本の覚書

本と語学のはなし

他人


 昨日の昼過ぎ、東京の警察から電話があって、失踪中の兄と同じ名を名乗る男が保護されたという。母とともに地元の警察署に行き、写真を確認する。ところがファックスで送られた写真は黒くつぶれて誰だか分からない。データをメールに添付して送ってもらった方がいいんじゃないかと言うと、いずれの担当者も技術には疎いらしく30分くらい待たされた。ようやく送られてきた写真を見ると、どうやら十中八九間違いなさそうである。横になって髪を上げた写真は別人のように見えるが、立っているときと横になっているときでは、誰でも多少なりと人相が変わるものである。
 すぐに引き取ることにした。問題は彼が正気を失って叫び続けており、とても電車やバスなどの公共交通機関に乗せて帰ることはできそうにないことだ。
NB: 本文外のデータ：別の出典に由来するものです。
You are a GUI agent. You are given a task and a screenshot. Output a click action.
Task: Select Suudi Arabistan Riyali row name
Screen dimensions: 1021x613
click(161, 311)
近くに住む別の兄にも応援を頼んで車を出してもらい、彼の運転で私が練馬以降のナビをすることになった。
 出発したのが夕方6時、渋滞もあって東京の管轄警察署に着いたのが夜の11時。さっそく本人をマジックミラー越しに見ると、全くの別人であった。実は、東京に向かう途中にも何度か警察から連絡が来て、どうやら別人の可能性が高いという話であった。本人は一度寝て落ち着きを取り戻し、支離滅裂ながらも断片的に参考になることを話し始めた。我々が着いた直後、本物の親とも連絡がついた。まず間違いはないようだ。
 無駄足であったわけだが、あれが兄であったらその後が大変だったろう。精神科に入院なり通院なりさせるにも、健康保険料を滞納している可能性が高い。市役所との折衝が必要になるだろう。他にもどれだけ負債を抱えているか分からない。私も翻訳の仕事をのんびり待つ余裕はなくなるかもしれないし、家で仕事のできる状況ではなくなるかもしれない。私自身が破滅に至る可能性もなくはない。
 東京の警察署を出たのが深夜零時。途中で遅い夕飯を食べたり、休憩をして、家に戻ったのが今日の早朝5時半であった。